The group compared the clinical effectiveness of Amylyx’s drug to that of others relative to their price, assuming an annual wholesale acquisition cost of $169,000. By way of comparison, an oral formulation of Radicava, approved by FDA in May, costs $171,000.

At the current price of Radicava, and the placeholder price for Amylyx’s drug, both drugs exceed the typical cost-effectiveness thresholds, the watchdog noted. 

Based on the two products’ incremental effect on a measure called quality adjusted life years (QALYs), a more cost-effective price would be $2,200 for Radicava and $13,700 for AMX0035, per the report.

AMX0035’s cost effectiveness is “superior” to that of edaravone, the watchdog added, because of the modeled prolongation in survival. A survival benefit of 4.8 months was observed in an open-label extension of the drug’s 24-week clinical trial, CENTAUR.

The group stressed that its draft report may change as it continues to receive stakeholder feedback.

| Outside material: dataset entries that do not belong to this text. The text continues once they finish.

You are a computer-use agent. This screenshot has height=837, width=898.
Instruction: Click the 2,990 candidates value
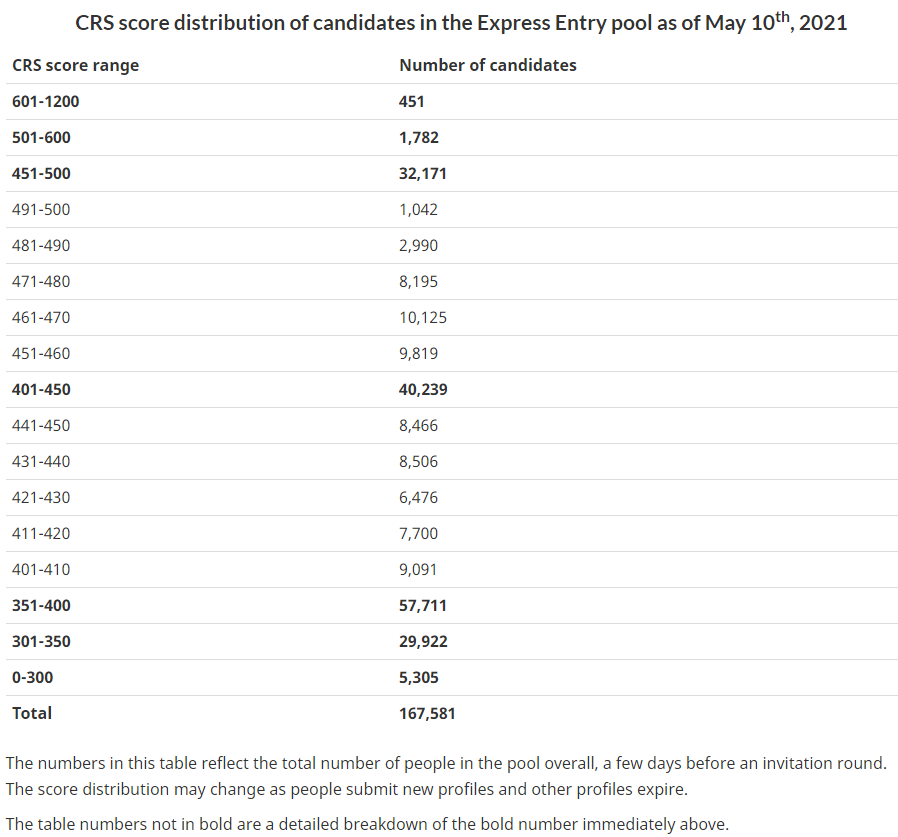point(418,245)
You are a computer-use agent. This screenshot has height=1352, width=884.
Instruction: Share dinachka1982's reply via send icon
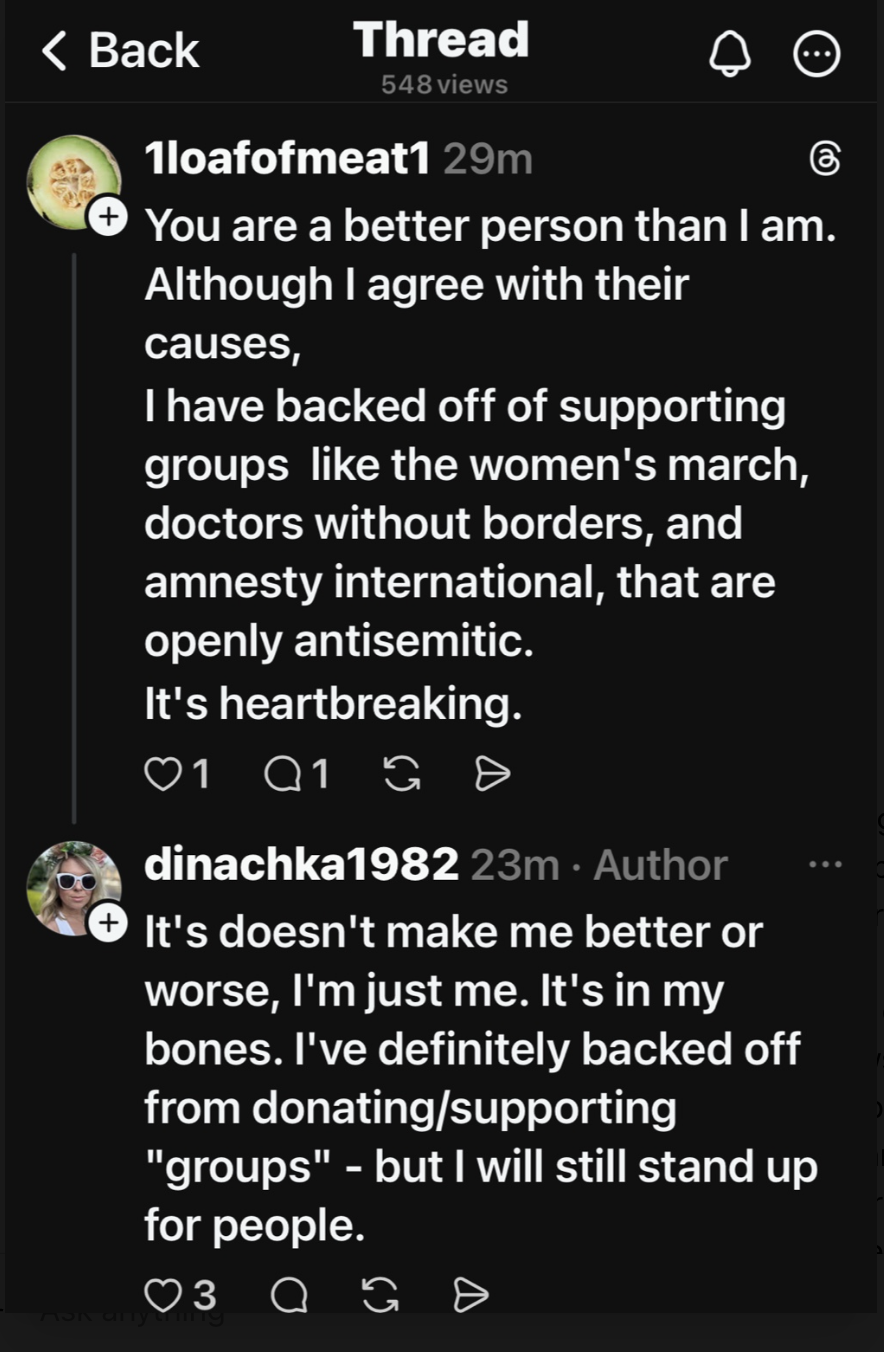click(470, 1295)
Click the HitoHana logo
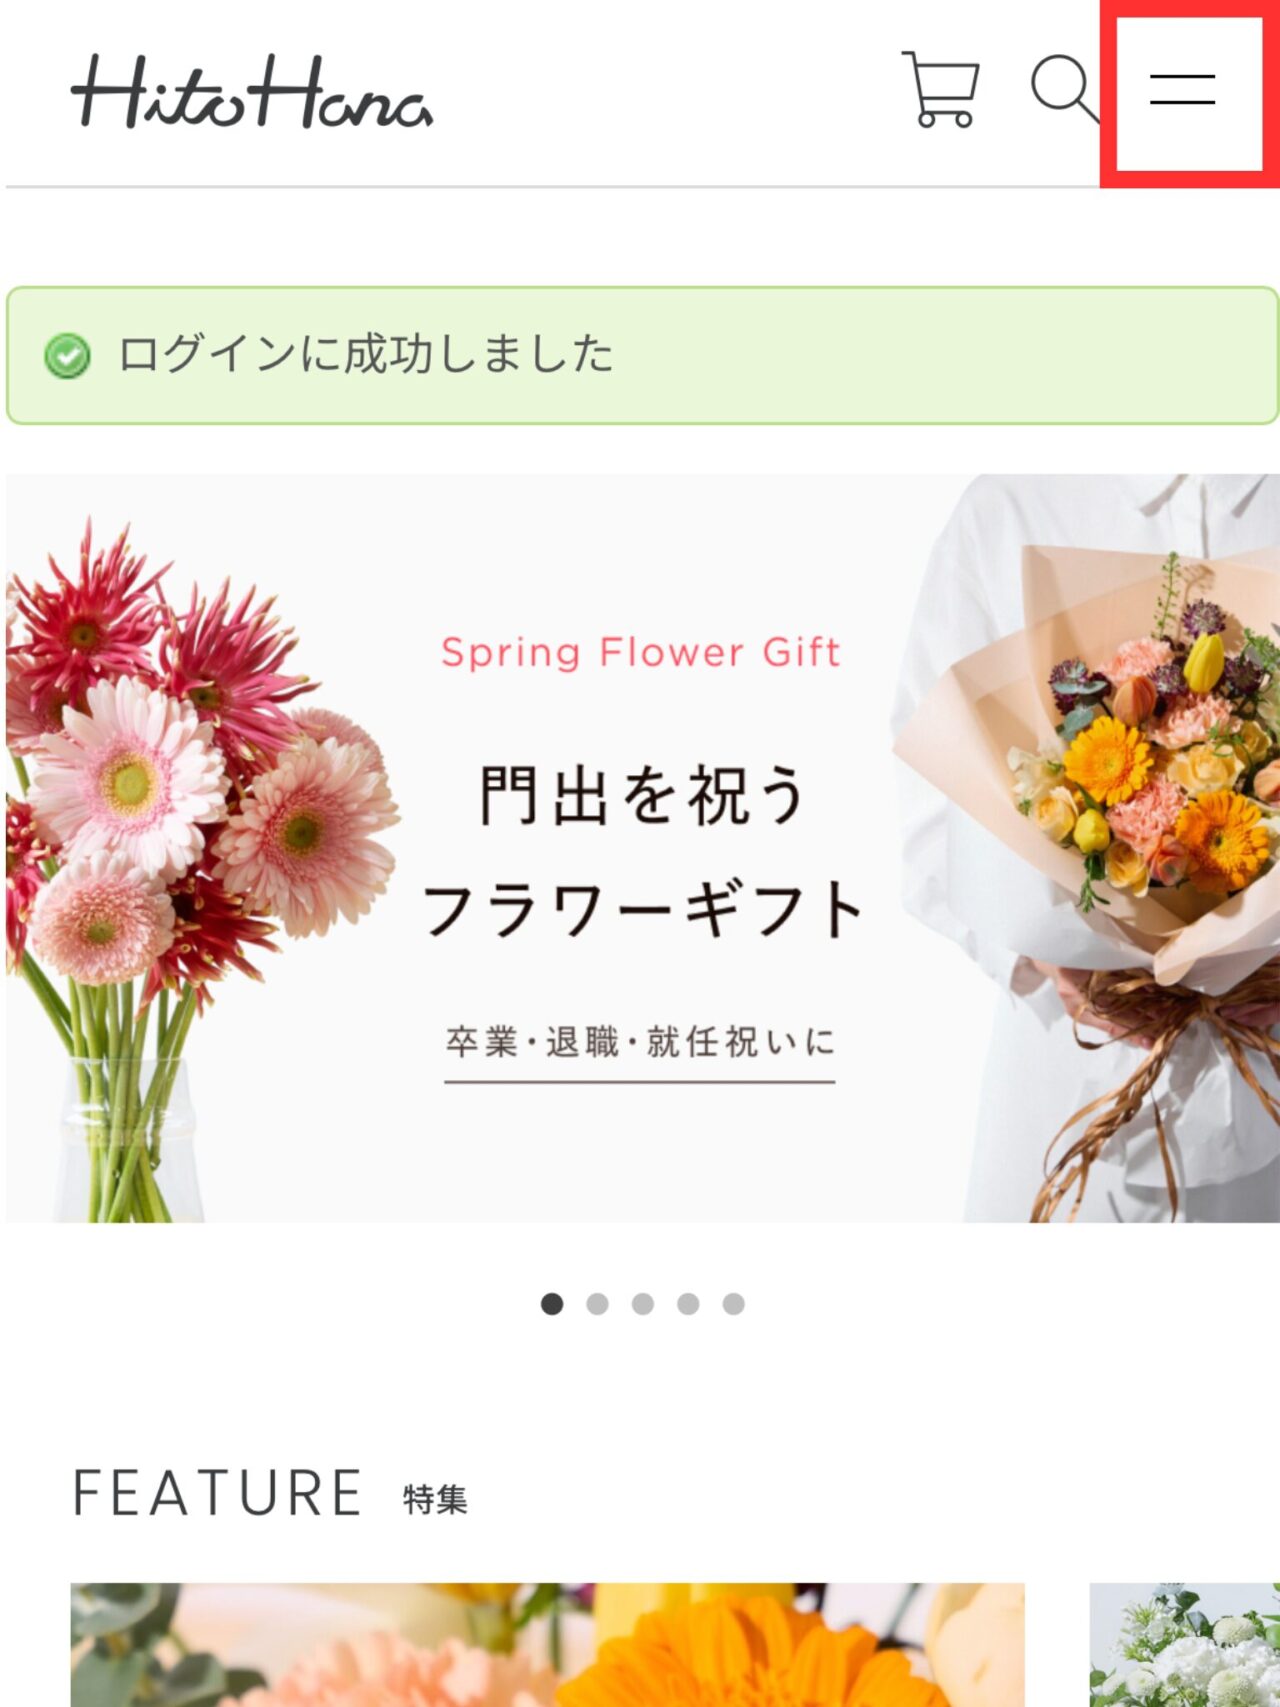The height and width of the screenshot is (1707, 1280). 252,92
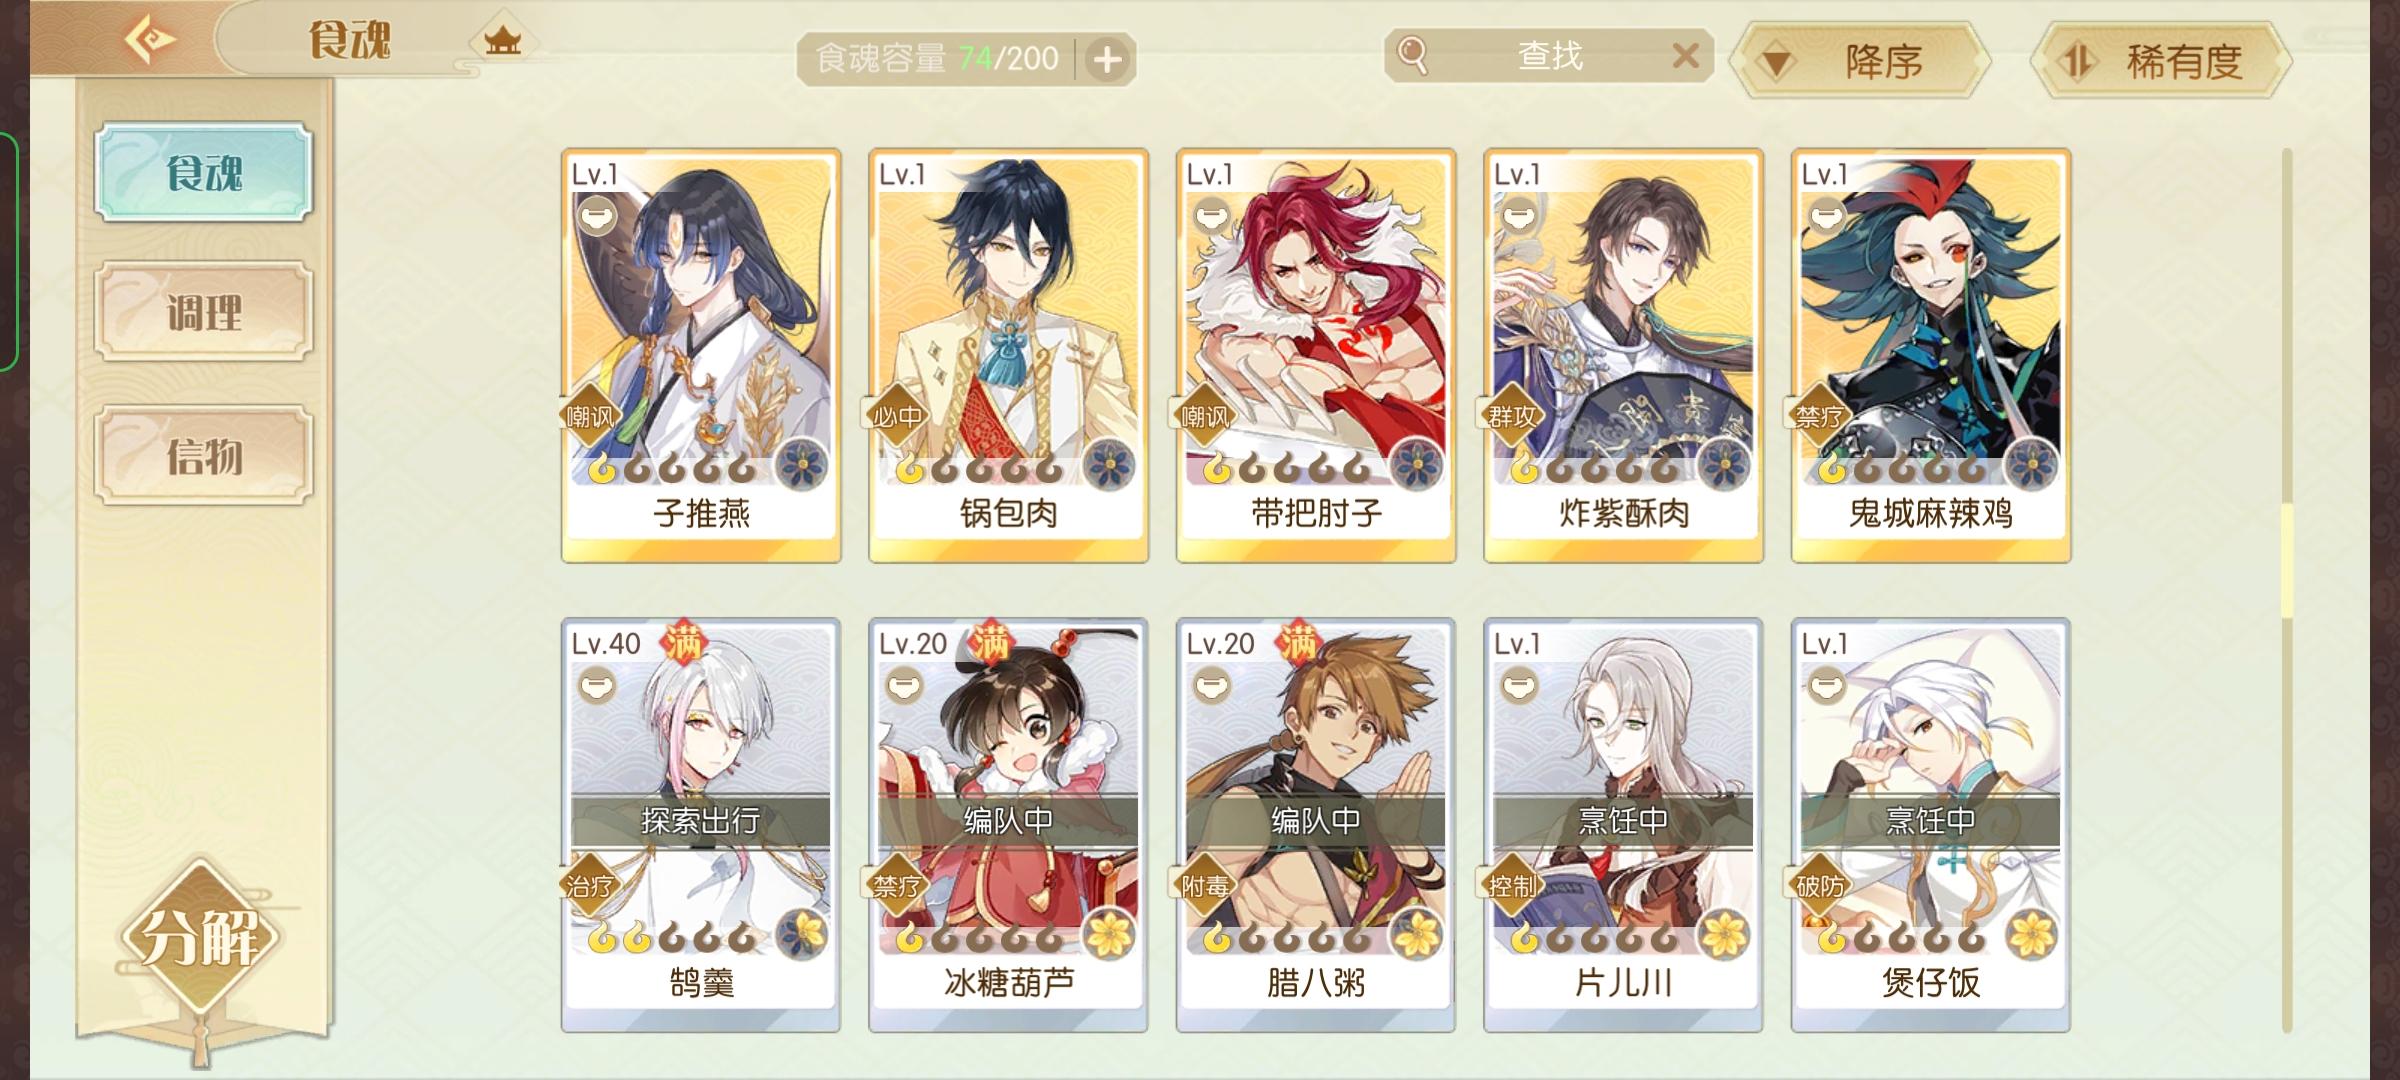This screenshot has width=2400, height=1080.
Task: Select the 带把肘子 card
Action: tap(1315, 356)
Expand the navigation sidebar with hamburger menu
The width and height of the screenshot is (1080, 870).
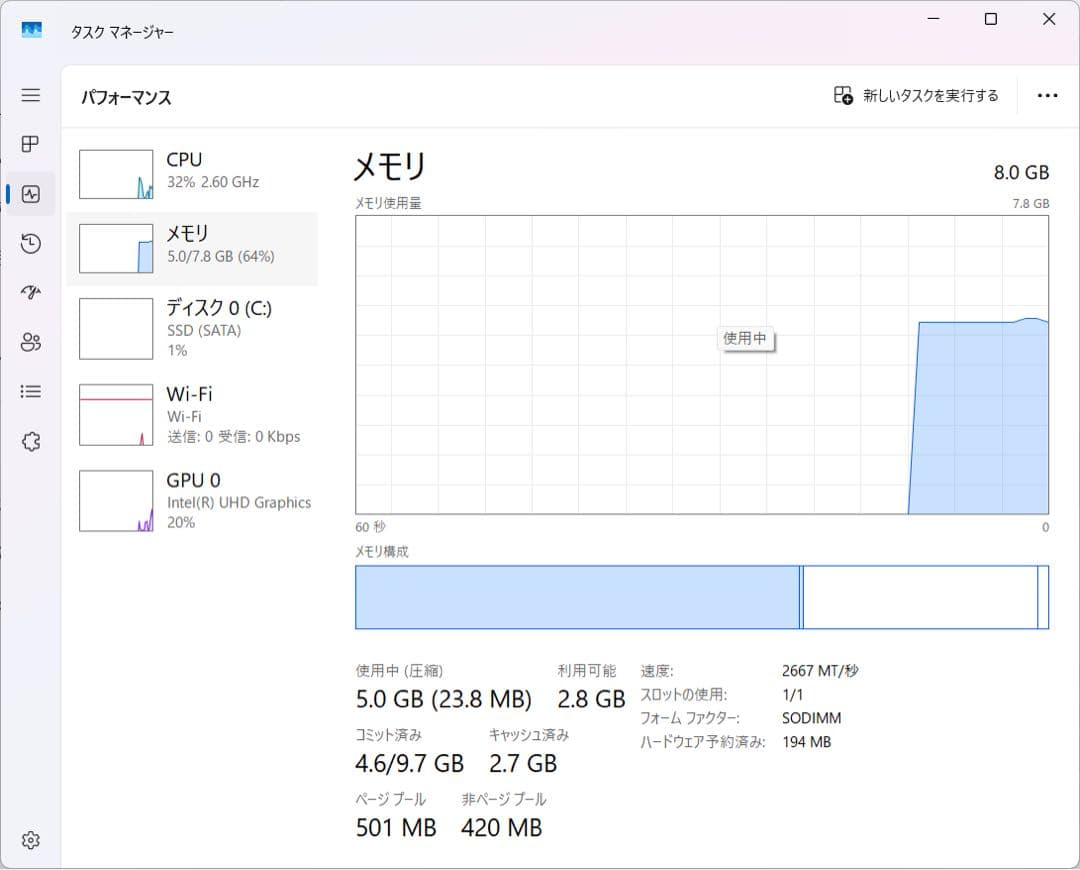30,95
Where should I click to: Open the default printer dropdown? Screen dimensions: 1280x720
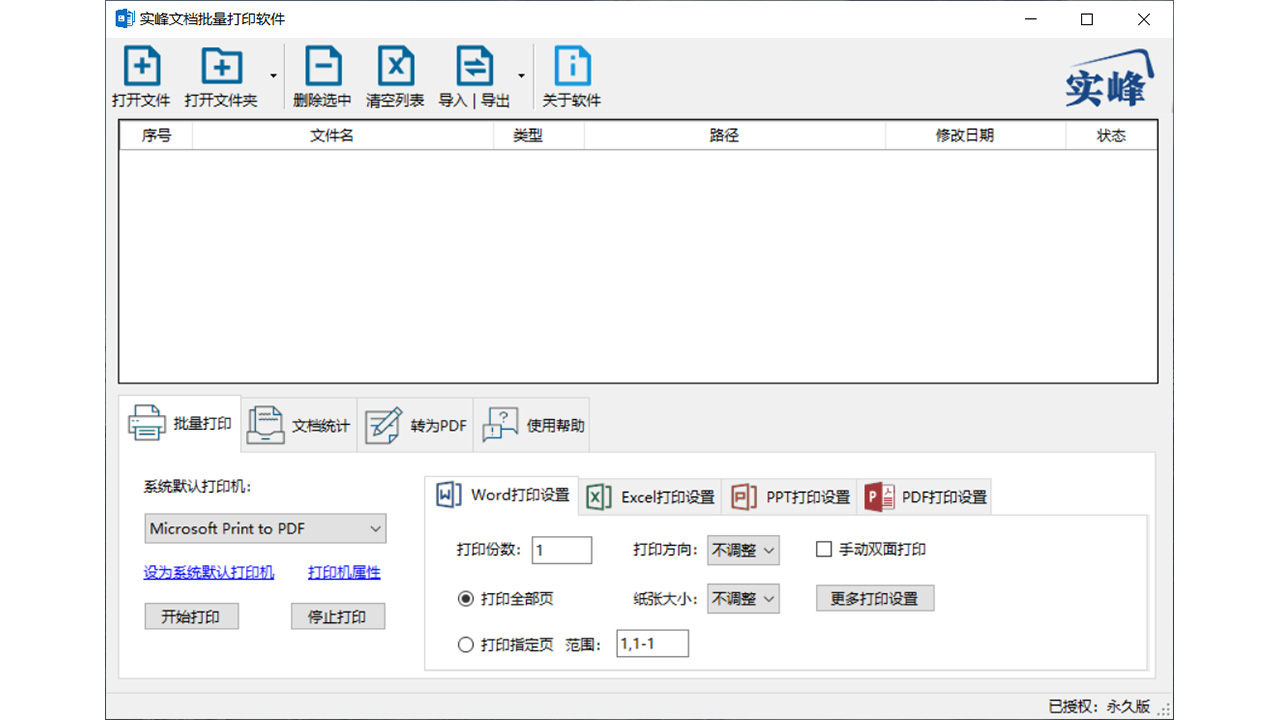pos(264,528)
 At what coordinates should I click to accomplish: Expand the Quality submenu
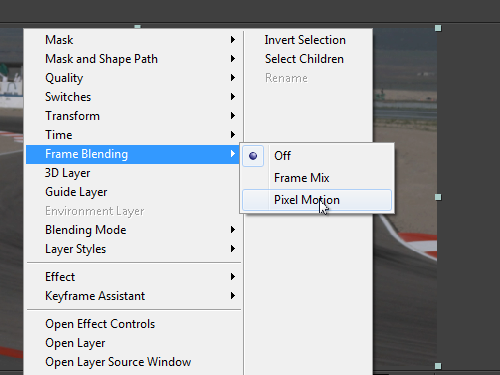click(x=133, y=78)
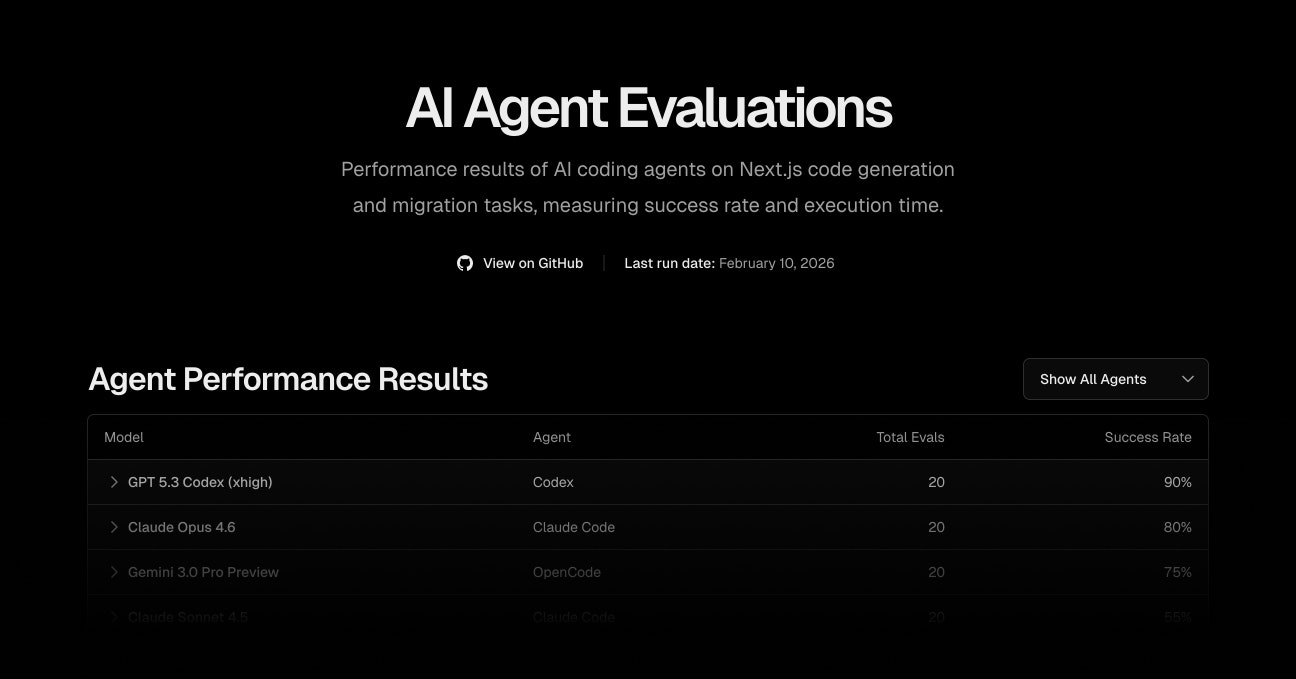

This week Amylyx’s drug notched its first approval, with Health Canada conferring a greenlight Monday morning. Its decision was contingent on a positive readout of the PHOENIX trial, an ongoing, 600-patient phase 3 study, expected in 2024. 

The product will be sold under the trade name Albrioza. Assuming pricing of $165,000 a year, analysts from SVB Securities said they expect sales in that country of about $100 million.

“There is no direct read-through into the FDA’s upcoming final decision in September,” the analysts cautioned in an investor note. They added that the FDA will likely require a positive PHOENIX study for approval.

This article has been updated to clarify the draft report’s conclusion – that Amylyx’s ALS drug would not be cost-effective at the placeholder price – and to include supporting data from the QALY-based analysis.